**Selected extract**:
Not quite what you might expect...

B

Merseyrose
09-04-2008, 01:26 AM
It would be GREAT to have a third Liverbird on ground level to be viewed close up. What a GREAT idea!

What has become of your campaign? Will this go through?

Btw, graffiti date back even farther than Cromwell's days. The ones found in Pompeji are an important Vulgar Latin source for Romance linguists! :)

Kev
09-29-2008, 01:29 PM
A WEBSITE commemorating the 100th birthday of Liverpool?s most famous building has been set up for Capital of Culture year. Read (http://www.liverpoolecho.co.uk/liverpool-news/local-news/2008/09/27/website-to-mark-liver-building-s-100-years-100252-21910636/)

Klaatu
09-29-2008, 02:55 PM
Sounds great Kev...Will there be any chance of people going up to the top?

quincyg
09-29-2008, 06:30 PM
I've contacted the Echo about this as the site address they gave doesn't work.

**Explore the material**:
1. According to the forum thread, what was set up for Capital of Culture year?
2. Copy the forum thread from "Btw, graffiti date" up to and including "gave doesn't work.", renaming "graffiti" to "wall inscriptions".
Answer from the forum thread alone, not from the listing.

**Data below**:
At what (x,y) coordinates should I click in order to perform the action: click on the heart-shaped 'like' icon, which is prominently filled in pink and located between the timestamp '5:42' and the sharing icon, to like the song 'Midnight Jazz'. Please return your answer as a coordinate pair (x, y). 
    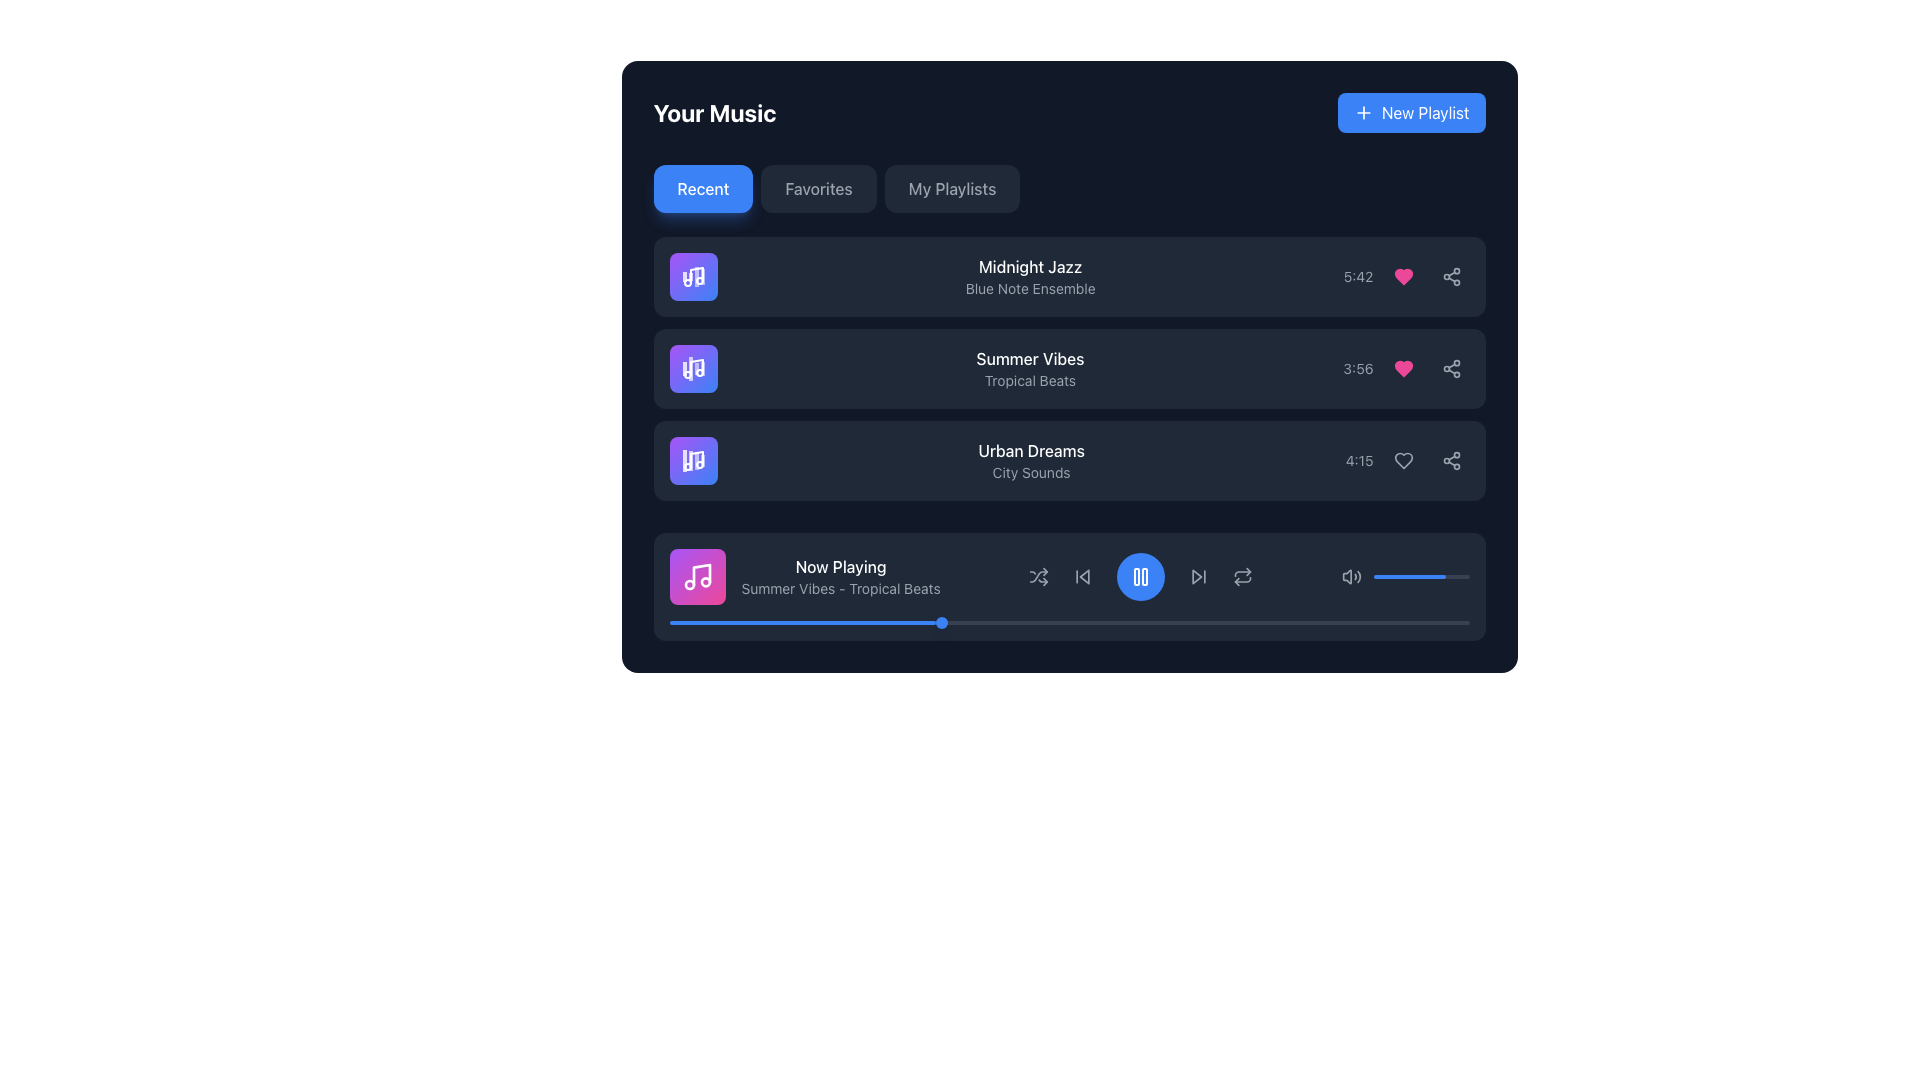
    Looking at the image, I should click on (1405, 277).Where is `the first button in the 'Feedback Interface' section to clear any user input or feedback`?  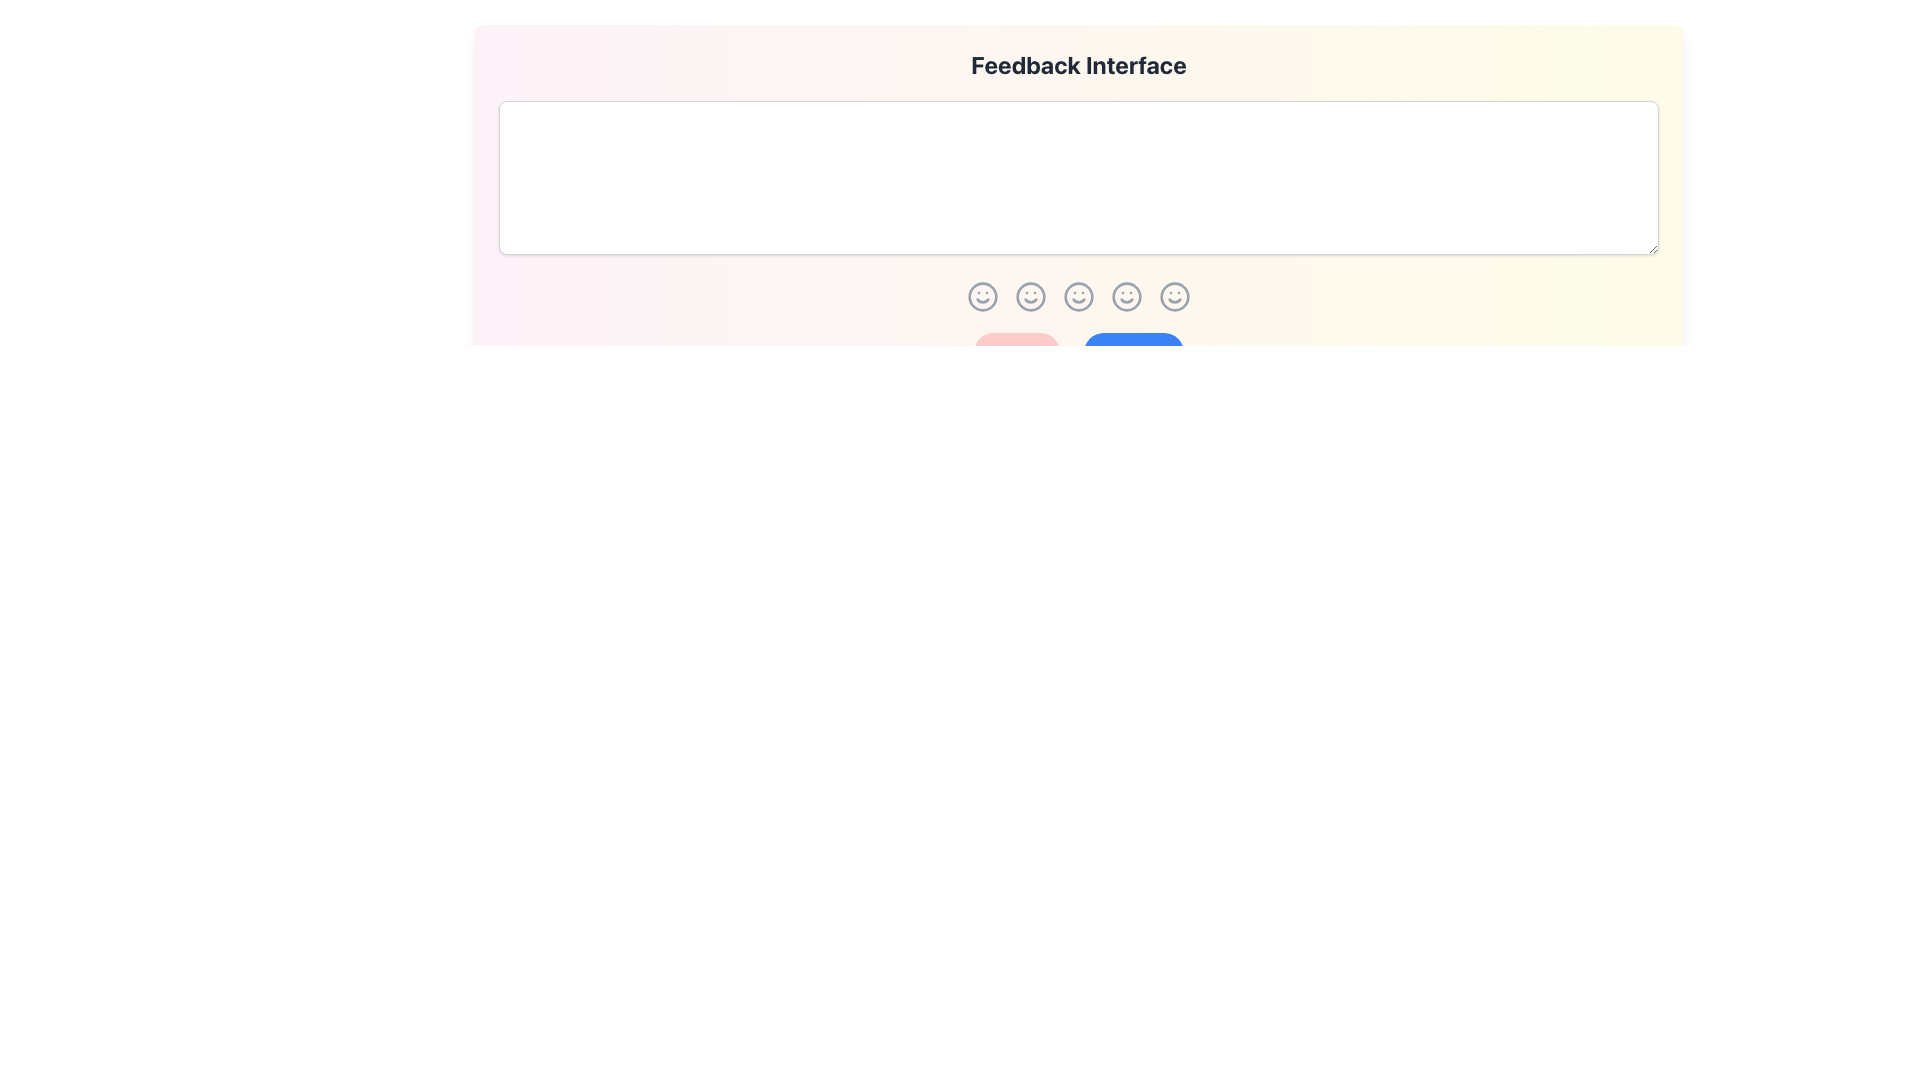 the first button in the 'Feedback Interface' section to clear any user input or feedback is located at coordinates (1017, 352).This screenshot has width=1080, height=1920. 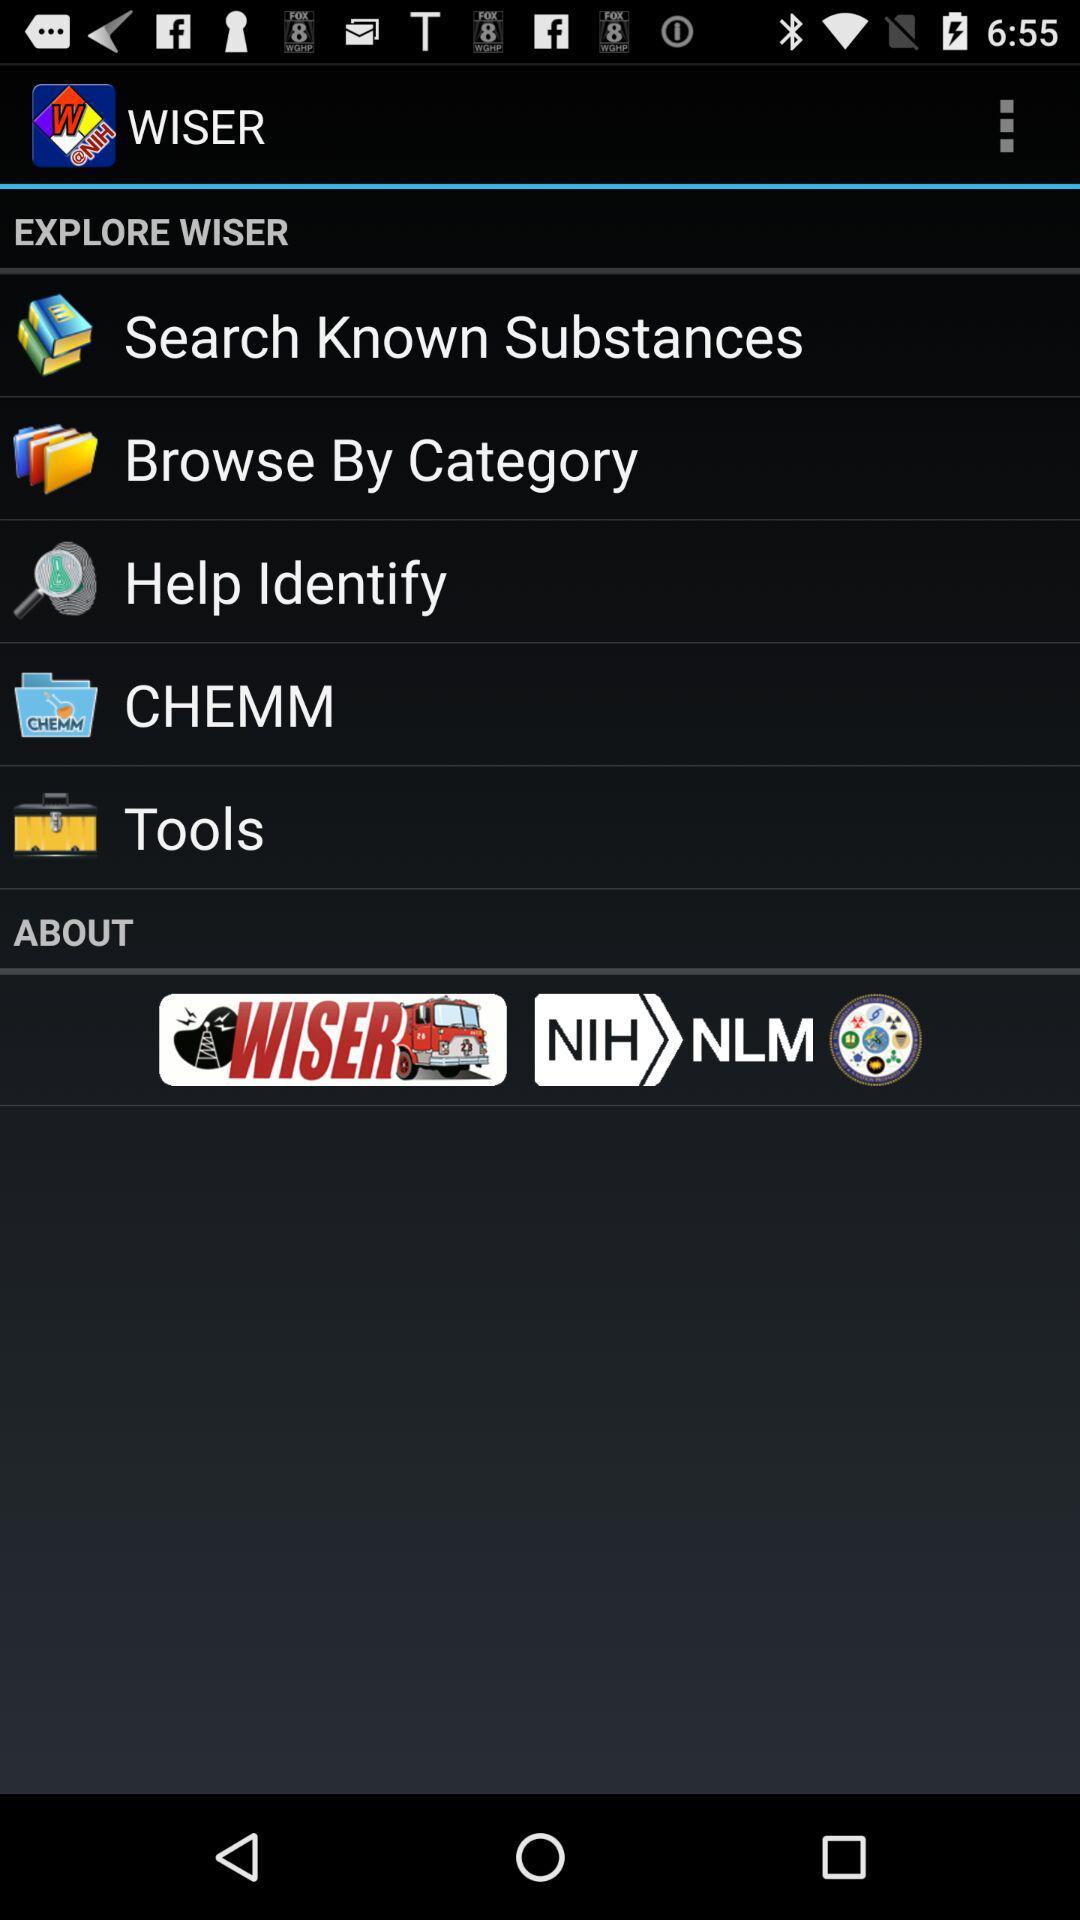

**Answers for this exercise**:
1. A website commemorating the 100th birthday of Liverpool's most famous building.

2.
Btw, wall inscriptions date back even farther than Cromwell's days. The ones found in Pompeji are an important Vulgar Latin source for Romance linguists! :)

Kev
09-29-2008, 01:29 PM
A WEBSITE commemorating the 100th birthday of Liverpool?s most famous building has been set up for Capital of Culture year. Read (http://www.liverpoolecho.co.uk/liverpool-news/local-news/2008/09/27/website-to-mark-liver-building-s-100-years-100252-21910636/)

Klaatu
09-29-2008, 02:55 PM
Sounds great Kev...Will there be any chance of people going up to the top?

quincyg
09-29-2008, 06:30 PM
I've contacted the Echo about this as the site address they gave doesn't work.